Write out the listing below again, substituting "entry box" for every occurrence of "input field" and leaving everything else unchanged.

[Recorded data]
━━━━━━

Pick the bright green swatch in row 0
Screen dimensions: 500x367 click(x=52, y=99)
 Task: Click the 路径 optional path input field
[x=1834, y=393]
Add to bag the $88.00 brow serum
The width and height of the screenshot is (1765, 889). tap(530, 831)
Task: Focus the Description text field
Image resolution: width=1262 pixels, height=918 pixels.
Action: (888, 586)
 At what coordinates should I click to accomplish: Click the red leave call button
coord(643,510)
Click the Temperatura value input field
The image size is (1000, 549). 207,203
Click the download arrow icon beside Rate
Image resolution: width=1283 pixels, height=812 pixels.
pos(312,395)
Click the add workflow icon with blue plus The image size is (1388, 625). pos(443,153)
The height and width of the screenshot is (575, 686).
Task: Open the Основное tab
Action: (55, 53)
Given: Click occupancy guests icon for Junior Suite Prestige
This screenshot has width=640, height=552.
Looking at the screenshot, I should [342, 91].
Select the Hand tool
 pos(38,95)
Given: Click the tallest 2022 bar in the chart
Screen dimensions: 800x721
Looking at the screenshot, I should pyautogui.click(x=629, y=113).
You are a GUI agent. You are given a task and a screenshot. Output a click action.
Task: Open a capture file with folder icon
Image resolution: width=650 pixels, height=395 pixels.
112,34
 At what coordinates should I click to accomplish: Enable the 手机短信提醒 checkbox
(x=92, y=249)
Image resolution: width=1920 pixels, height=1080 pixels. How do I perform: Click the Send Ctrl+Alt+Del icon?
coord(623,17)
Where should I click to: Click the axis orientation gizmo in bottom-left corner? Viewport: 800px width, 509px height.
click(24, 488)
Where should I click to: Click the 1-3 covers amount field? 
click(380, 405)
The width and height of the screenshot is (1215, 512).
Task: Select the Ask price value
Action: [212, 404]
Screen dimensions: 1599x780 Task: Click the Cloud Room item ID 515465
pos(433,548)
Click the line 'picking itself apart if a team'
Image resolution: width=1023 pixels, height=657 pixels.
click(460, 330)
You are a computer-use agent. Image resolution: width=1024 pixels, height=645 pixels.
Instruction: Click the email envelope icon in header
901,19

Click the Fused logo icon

━━━━━━

Complete response:
Pick the bright green swatch in row 0
Screen dimensions: 500x367 click(x=52, y=99)
 Task: Click the 路径 optional path entry box
[x=1834, y=393]
Add to bag the $88.00 brow serum
The width and height of the screenshot is (1765, 889). tap(530, 831)
Task: Focus the Description text field
Image resolution: width=1262 pixels, height=918 pixels.
Action: (888, 586)
 At what coordinates should I click to accomplish: Click the red leave call button
coord(643,510)
Click the Temperatura value entry box
The image size is (1000, 549). 207,203
Click the download arrow icon beside Rate
Image resolution: width=1283 pixels, height=812 pixels.
pos(312,395)
Click the add workflow icon with blue plus The image size is (1388, 625). pos(443,153)
The height and width of the screenshot is (575, 686).
Task: Open the Основное tab
Action: (55, 53)
Given: Click occupancy guests icon for Junior Suite Prestige
This screenshot has width=640, height=552.
Looking at the screenshot, I should [342, 91].
Select the Hand tool
 pos(38,95)
Given: Click the tallest 2022 bar in the chart
Screen dimensions: 800x721
Looking at the screenshot, I should pyautogui.click(x=629, y=113).
You are a GUI agent. You are given a task and a screenshot. Output a click action.
Task: Open a capture file with folder icon
Image resolution: width=650 pixels, height=395 pixels.
112,34
 At what coordinates should I click to accomplish: Enable the 手机短信提醒 checkbox
(x=92, y=249)
Image resolution: width=1920 pixels, height=1080 pixels. How do I perform: Click the Send Ctrl+Alt+Del icon?
coord(623,17)
Where should I click to: Click the axis orientation gizmo in bottom-left corner? Viewport: 800px width, 509px height.
click(24, 488)
Where should I click to: Click the 1-3 covers amount field? 
click(380, 405)
The width and height of the screenshot is (1215, 512).
Task: Select the Ask price value
Action: [212, 404]
Screen dimensions: 1599x780 Task: Click the Cloud Room item ID 515465
pos(433,548)
Click the line 'picking itself apart if a team'
Image resolution: width=1023 pixels, height=657 pixels.
click(460, 330)
You are a computer-use agent. Image resolution: width=1024 pixels, height=645 pixels.
Instruction: Click the email envelope icon in header
901,19

Click the Fused logo icon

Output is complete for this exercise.